- [MATERIAL SHOWN]

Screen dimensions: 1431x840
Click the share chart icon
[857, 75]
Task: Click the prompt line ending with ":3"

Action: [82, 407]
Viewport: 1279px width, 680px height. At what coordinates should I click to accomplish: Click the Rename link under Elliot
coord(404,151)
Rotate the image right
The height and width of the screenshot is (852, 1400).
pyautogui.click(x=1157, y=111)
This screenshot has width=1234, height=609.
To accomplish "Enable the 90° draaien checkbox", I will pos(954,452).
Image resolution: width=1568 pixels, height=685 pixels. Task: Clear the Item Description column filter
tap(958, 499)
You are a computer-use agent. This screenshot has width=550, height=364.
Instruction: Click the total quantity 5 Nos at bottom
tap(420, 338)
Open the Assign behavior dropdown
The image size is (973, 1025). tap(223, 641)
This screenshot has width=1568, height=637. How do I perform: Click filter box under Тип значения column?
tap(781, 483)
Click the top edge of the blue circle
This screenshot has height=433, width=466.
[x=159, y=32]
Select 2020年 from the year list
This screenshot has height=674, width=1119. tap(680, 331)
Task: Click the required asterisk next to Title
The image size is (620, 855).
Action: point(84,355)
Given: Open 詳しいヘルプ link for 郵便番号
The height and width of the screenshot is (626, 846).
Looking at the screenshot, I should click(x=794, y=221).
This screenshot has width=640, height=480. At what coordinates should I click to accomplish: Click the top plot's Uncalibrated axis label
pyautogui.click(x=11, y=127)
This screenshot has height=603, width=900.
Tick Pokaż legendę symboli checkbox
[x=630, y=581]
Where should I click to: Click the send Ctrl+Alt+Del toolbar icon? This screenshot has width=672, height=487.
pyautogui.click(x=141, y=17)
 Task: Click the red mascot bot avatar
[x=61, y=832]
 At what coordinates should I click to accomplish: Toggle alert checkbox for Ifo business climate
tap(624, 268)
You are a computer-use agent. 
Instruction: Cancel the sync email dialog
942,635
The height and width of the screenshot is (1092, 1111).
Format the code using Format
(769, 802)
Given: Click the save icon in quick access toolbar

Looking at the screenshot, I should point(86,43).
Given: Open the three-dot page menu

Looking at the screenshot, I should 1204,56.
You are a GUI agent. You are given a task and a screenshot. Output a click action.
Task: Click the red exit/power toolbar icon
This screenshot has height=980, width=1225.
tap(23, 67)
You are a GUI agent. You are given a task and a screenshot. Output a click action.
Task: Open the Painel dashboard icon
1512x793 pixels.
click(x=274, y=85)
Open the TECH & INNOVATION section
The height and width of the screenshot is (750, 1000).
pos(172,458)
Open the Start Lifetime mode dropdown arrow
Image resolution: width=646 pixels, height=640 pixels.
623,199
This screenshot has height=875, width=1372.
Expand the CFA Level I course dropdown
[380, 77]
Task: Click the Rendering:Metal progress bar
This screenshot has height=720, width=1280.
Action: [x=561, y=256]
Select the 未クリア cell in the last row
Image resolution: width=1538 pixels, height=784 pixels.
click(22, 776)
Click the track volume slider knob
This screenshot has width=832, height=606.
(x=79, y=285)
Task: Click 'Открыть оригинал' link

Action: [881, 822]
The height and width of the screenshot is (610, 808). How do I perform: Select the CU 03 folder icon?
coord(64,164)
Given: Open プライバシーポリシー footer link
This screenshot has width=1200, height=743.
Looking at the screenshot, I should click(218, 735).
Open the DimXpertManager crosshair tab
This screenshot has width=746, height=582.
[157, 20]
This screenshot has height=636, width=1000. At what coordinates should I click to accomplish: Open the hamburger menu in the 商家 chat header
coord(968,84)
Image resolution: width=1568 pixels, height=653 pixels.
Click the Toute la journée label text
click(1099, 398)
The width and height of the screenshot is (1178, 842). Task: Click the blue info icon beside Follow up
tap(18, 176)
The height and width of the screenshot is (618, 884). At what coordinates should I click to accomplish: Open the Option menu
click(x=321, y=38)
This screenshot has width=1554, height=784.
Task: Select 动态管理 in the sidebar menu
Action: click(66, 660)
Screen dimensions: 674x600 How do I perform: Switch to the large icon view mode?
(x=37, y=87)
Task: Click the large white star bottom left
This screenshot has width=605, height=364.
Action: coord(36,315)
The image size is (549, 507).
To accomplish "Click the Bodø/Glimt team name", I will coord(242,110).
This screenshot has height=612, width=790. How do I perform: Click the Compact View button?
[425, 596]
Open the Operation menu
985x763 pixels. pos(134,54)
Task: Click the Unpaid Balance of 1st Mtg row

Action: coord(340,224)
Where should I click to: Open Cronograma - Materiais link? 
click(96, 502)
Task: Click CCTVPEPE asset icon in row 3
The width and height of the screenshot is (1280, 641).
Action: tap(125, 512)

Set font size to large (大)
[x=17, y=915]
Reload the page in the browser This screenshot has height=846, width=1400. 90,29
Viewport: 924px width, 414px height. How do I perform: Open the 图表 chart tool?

- [EXERCISE BRIEF]
Count how many lines of the material hold the string "computer". Give the number and nothing more.

- [ANSWER BELOW]
2